Wednesday, 3 July 2013

South of the Border, West of the Sun by Haruki Murakami

Fun and happiness! Sorry, wrong book.
I seem to have acquired a few Murakami books over the years, yet I've only read one of them. I've read Norwegian Wood and thought it was excellent, although even that I had to restart as the first time I hated it and stopped after 20 pages. I picked this up when my band Barricades Rise did a photoshoot in local bookshop Astley Book Farm. This book can be seen in some of the promo pics we did with Redwood Photography. It's a slim book at only 187 pages.

Murakami seems to love heading straight for melancholy and staying in the middle lane throughout. He did with Norwegian Wood and he has with this. The story revolves around Hajime, a single child (rare in Japan in the 70's). Cast as an outsider due to his lack of siblings, he finds solace in Shimamoto the only other single child in his school. The pair connect on so many levels, winding up spending their entire childhood together. When Hajime goes off to college he realises swiftly he cannot adjust to life without Shimamoto, casting aside woman without thought. He marries and has kids but ultimately has a hole left in him. Until Shimamoto turns up once more.

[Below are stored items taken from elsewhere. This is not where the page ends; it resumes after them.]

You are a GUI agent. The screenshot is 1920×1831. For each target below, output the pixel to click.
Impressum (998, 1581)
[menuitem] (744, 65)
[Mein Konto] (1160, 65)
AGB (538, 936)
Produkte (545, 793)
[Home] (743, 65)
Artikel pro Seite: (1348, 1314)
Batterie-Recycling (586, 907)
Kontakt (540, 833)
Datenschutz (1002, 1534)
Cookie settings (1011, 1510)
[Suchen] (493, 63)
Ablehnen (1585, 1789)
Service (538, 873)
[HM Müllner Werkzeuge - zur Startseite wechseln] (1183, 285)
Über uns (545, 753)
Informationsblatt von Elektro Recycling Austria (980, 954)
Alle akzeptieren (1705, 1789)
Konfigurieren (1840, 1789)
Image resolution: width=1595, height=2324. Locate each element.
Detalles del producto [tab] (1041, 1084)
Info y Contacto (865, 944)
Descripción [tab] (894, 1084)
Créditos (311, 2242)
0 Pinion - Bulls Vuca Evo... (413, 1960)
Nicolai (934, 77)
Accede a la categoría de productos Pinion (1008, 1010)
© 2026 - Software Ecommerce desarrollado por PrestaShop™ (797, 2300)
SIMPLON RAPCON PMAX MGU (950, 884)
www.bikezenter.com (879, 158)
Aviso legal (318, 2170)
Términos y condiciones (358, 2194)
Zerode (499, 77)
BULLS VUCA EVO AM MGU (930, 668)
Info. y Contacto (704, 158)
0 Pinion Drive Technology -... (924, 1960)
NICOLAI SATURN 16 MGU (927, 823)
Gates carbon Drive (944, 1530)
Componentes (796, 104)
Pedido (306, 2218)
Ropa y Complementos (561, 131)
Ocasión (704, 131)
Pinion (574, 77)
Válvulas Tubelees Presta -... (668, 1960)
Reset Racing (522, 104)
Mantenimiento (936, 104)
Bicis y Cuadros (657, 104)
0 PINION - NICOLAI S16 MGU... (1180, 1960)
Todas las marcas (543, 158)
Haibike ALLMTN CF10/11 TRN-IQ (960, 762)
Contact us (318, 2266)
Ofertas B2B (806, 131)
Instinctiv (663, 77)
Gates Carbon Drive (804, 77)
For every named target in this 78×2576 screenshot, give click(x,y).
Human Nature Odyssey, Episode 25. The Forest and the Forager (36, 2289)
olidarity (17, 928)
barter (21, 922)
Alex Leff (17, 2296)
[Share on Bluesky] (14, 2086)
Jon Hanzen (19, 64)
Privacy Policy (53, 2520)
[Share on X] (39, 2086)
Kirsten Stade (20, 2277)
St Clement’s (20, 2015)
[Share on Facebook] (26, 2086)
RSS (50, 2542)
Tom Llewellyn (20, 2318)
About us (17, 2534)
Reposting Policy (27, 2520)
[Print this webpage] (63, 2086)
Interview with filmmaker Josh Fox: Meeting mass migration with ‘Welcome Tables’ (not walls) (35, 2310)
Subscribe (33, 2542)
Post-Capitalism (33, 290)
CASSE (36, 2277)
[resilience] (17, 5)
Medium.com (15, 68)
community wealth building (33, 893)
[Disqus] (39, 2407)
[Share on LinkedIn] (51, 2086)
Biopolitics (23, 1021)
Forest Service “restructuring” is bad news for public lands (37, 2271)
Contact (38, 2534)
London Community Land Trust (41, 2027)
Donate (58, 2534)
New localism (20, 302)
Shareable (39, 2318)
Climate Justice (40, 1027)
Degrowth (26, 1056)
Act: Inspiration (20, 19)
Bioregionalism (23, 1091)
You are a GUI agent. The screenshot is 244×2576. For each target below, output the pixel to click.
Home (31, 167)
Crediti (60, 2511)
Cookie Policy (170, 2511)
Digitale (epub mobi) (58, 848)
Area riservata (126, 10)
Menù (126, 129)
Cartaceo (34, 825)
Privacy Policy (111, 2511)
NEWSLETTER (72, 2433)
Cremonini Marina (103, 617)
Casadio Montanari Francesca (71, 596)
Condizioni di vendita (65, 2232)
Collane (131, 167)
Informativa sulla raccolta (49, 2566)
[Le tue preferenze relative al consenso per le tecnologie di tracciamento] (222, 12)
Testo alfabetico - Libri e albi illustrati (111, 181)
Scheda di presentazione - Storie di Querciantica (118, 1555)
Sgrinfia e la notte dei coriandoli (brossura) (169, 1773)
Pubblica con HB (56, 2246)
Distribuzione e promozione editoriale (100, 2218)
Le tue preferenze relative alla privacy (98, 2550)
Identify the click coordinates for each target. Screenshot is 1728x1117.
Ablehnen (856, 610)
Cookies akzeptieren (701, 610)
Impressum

I enjoyed the book, but can't really say it struck a chord like Norwegian Wood did. Like the jazz music that runs through the book, it seems to meander back and forth between complete hopelessness to overriding joy. Hajime and Shimamoto are a tragedy and it's clear from the start (and from the fact it's Murakami) what you are in for.

For those that like to shed a tear. A middle of the road 6.5 of the Comfometer.